Rewrite every line of the rows below as a Markdown table with two columns, No and Line. Number each line and leave out the blank ones.

(Beginning of Dataset records)

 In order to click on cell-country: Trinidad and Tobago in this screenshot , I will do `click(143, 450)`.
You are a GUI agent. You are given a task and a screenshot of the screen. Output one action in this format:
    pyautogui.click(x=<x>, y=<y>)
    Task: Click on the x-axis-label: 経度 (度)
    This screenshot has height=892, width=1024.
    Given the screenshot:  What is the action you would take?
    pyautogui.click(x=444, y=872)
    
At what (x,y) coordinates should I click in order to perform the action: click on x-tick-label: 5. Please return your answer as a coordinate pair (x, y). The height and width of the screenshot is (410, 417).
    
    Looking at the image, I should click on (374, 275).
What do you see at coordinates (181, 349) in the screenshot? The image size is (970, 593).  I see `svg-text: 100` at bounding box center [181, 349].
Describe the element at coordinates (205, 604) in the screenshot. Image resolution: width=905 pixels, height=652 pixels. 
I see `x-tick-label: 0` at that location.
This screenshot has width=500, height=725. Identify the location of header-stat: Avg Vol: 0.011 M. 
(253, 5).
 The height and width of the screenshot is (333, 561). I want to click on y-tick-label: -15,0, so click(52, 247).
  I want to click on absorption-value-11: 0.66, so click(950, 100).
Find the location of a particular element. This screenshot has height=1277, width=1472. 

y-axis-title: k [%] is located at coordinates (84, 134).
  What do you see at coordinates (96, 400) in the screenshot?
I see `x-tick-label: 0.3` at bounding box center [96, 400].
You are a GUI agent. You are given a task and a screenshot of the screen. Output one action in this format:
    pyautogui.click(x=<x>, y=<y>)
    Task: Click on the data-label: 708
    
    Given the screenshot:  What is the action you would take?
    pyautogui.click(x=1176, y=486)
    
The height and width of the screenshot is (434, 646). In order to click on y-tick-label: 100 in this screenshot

(End of Dataset records)

▶ **Exercise answer**:
| No | Line |
|---|---|
| 1 |  In order to click on cell-country: Trinidad and Tobago in this screenshot , I will do `click(143, 450)`. |
| 2 | You are a GUI agent. You are given a task and a screenshot of the screen. Output one action in this format: |
| 3 |     pyautogui.click(x=<x>, y=<y>) |
| 4 |     Task: Click on the x-axis-label: 経度 (度) |
| 5 |     This screenshot has height=892, width=1024. |
| 6 |     Given the screenshot:  What is the action you would take? |
| 7 |     pyautogui.click(x=444, y=872) |
| 8 | At what (x,y) coordinates should I click in order to perform the action: click on x-tick-label: 5. Please return your answer as a coordinate pair (x, y). The height and width of the screenshot is (410, 417). |
| 9 |     Looking at the image, I should click on (374, 275). |
| 10 | What do you see at coordinates (181, 349) in the screenshot? The image size is (970, 593).  I see `svg-text: 100` at bounding box center [181, 349]. |
| 11 | Describe the element at coordinates (205, 604) in the screenshot. Image resolution: width=905 pixels, height=652 pixels.  |
| 12 | I see `x-tick-label: 0` at that location. |
| 13 | This screenshot has width=500, height=725. Identify the location of header-stat: Avg Vol: 0.011 M.  |
| 14 | (253, 5). |
| 15 |  The height and width of the screenshot is (333, 561). I want to click on y-tick-label: -15,0, so click(52, 247). |
| 16 |   I want to click on absorption-value-11: 0.66, so click(950, 100). |
| 17 | Find the location of a particular element. This screenshot has height=1277, width=1472.  |
| 18 | y-axis-title: k [%] is located at coordinates (84, 134). |
| 19 |   What do you see at coordinates (96, 400) in the screenshot? |
| 20 | I see `x-tick-label: 0.3` at bounding box center [96, 400]. |
| 21 | You are a GUI agent. You are given a task and a screenshot of the screen. Output one action in this format: |
| 22 |     pyautogui.click(x=<x>, y=<y>) |
| 23 |     Task: Click on the data-label: 708 |
| 24 |     Given the screenshot:  What is the action you would take? |
| 25 |     pyautogui.click(x=1176, y=486) |
| 26 | The height and width of the screenshot is (434, 646). In order to click on y-tick-label: 100 in this screenshot |